Eukaryotic genes are often interrupted by introns, which must be spliced out of gene transcripts for coding sequences to be fully expressed. The regulation of intron splicing can also play an important role in controlling gene expression (for reviews, see Black 2003; Faustino and Cooper 2003; Blencowe 2006). Because introns are often highly prevalent in genomes—mammals, for example, have an average of more than seven introns per gene (Roy and Gilbert 2006)—identifying individual instances of splicing regulation is not always straightforward. The hemiascomycetous yeasts, which include C. albicans and the well-studied model organism Saccharomyces cerevisiae, in contrast, have experienced exceptionally high rates of intron loss (Dujon 2006). As a result, only 5% of genes in S. cerevisiae contain introns, and most of these genes contain only one (Davis et al. 2000). The loss of introns within the S. cerevisiae lineage has not been random, and introns are now highly over-represented within certain gene categories (for example, see Ares et al. 1999). Thus, hemiascomycetous genomes may be highly enriched for introns that are retained because they confer a selective advantage, such as those introns involved in gene regulation. Consistent with this idea, there are several examples of regulated splicing in S. cerevisiae (for examples, see Engebrecht et al. 1991; Li et al. 1995; Nakagawa and Ogawa 1999; Davis et al. 2000; Vilardell et al. 2000; Preker et al. 2002), and recent studies have shown that a large but specific subset of S. cerevisiae introns is regulated in response to amino acid starvation (J. Pleiss, G. Whitworth, M. Berkessel, and C. Guthrie, in prep.). As in S. cerevisiae, introns are relatively uncommon in C. albicans, and we therefore believe an accurate annotation of these introns will be a useful tool for studying the role of splicing regulation in pathogenesis and other facets of C. albicans biology.

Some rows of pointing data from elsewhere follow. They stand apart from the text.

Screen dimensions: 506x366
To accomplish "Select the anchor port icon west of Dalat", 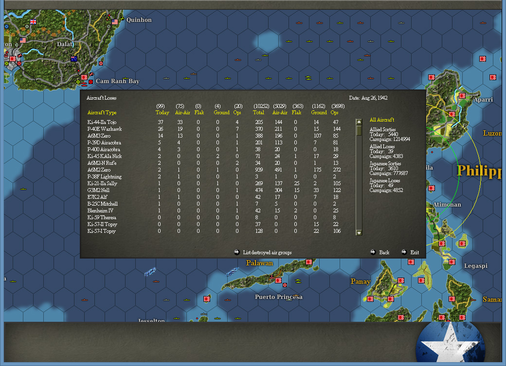I will point(6,55).
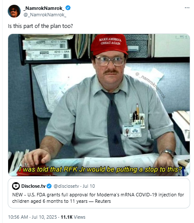Click the yellow RFK Jr caption text
Image resolution: width=194 pixels, height=223 pixels.
(x=100, y=169)
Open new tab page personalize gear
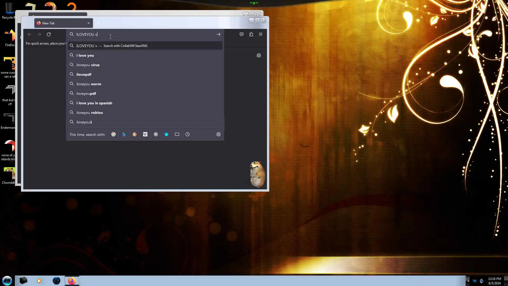508x286 pixels. click(259, 55)
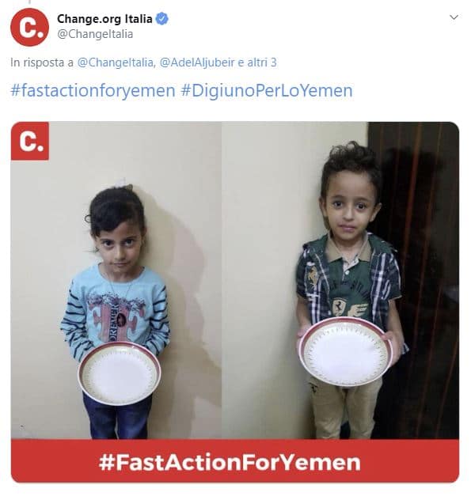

The genome of C. albicans strain SC5314 was recently sequenced using a whole-genome shotgun approach (Jones et al. 2004). A community-based effort involving multiple laboratories subsequently produced a hand-curated annotation of C. albicans coding sequences (Braun et al. 2005). To generate an accurate set of protein predictions for a eukaryotic genome, the introns must be defined with absolute precision. While efforts were made by the community to annotate the introns of C. albicans (including contributions from one of our laboratories), we have re-examined these annotations and have found they were incomplete and often inaccurate.

Accurate intron identification has long been a challenge for genome annotators (for review, see Brent 2005). The most accurate systematic method relies on spliced mRNA sequence data derived from large-scale expressed sequence tag (EST) projects. For comprehensive coverage, however, particularly for genes that are poorly expressed, this approach requires a scale that has been impractical for most organisms. In the absence of such data, large-scale intron identification has relied almost exclusively on computational methods. These methods rely primarily on alignments of putative coding sequences with homologous genes from other species, with alignment gaps identifying possible introns. Splice-site consensus sequences are used secondarily to support the existence of an intron and to define its precise boundaries. Other methods use de novo gene prediction algorithms, again focusing primarily on coding sequences. Despite substantial progress, however, such algorithms are still fairly inaccurate (for example, see Wei et al. 2005).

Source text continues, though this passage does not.